[Opening Given records section]
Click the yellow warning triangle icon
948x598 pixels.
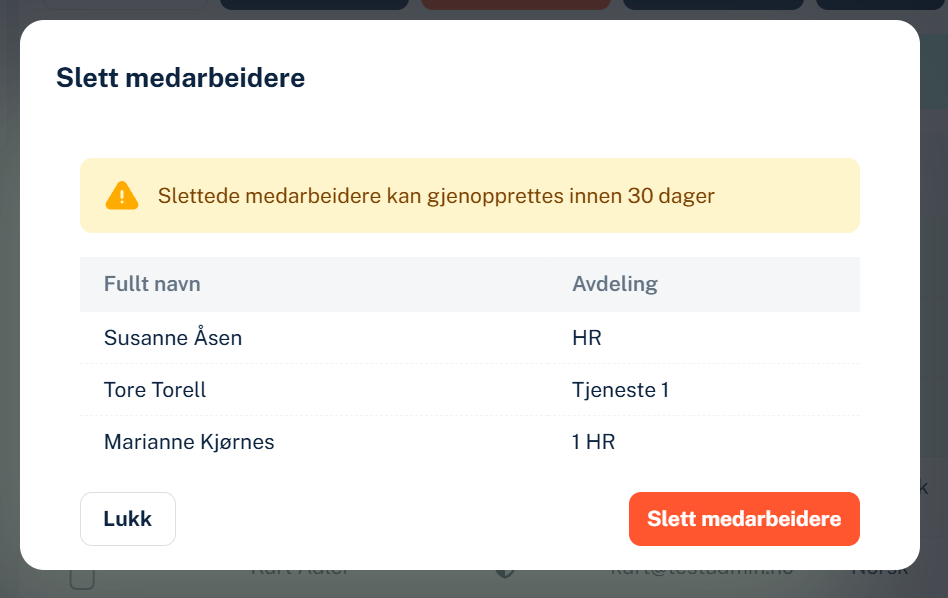pos(122,195)
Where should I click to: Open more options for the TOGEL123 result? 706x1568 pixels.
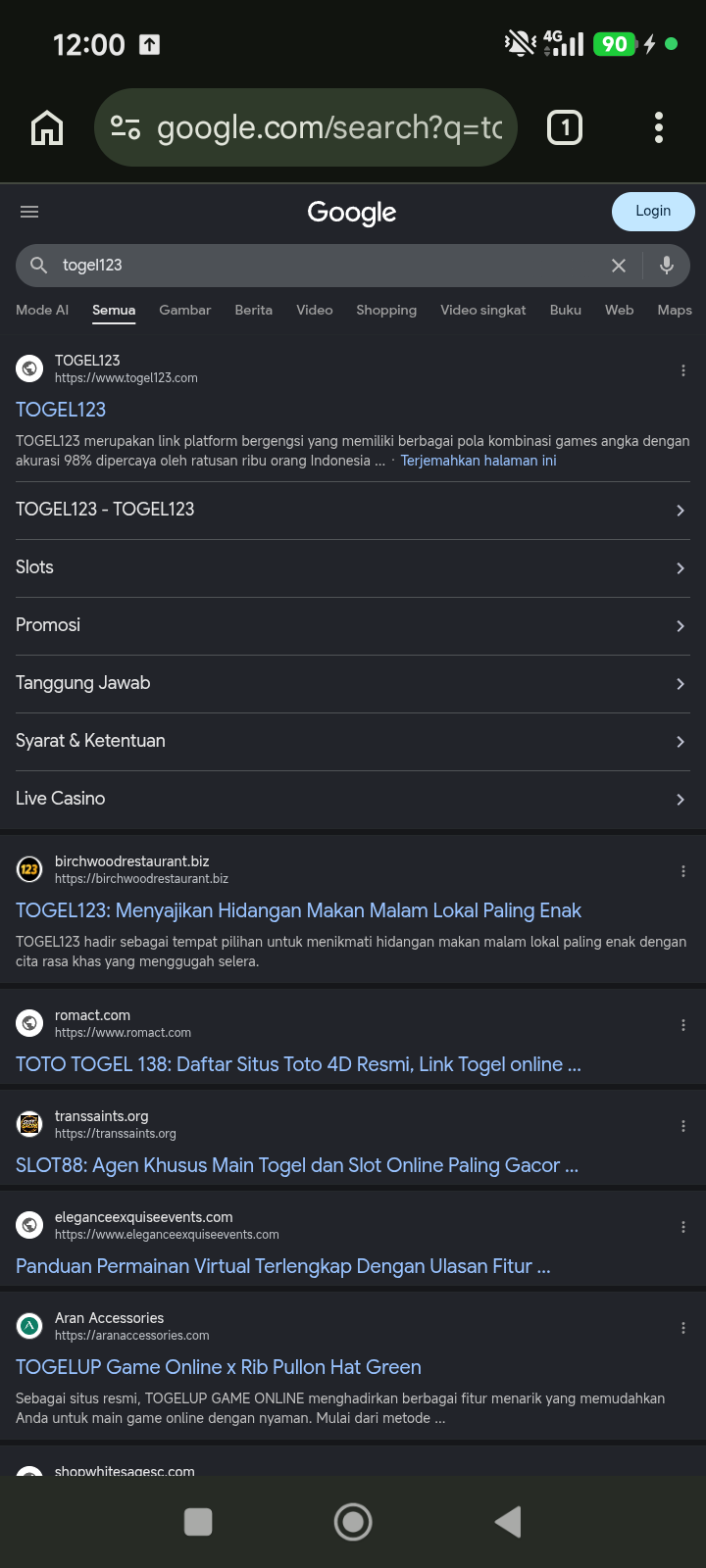pyautogui.click(x=683, y=370)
[Closing Given records section]
→ **What is required**: Output every line of the records above unchanged, and keep the pictures out.

→ **Written solution**:
Click the yellow warning triangle icon
948x598 pixels.
pos(122,195)
Where should I click to: Open more options for the TOGEL123 result? 706x1568 pixels.
pyautogui.click(x=683, y=370)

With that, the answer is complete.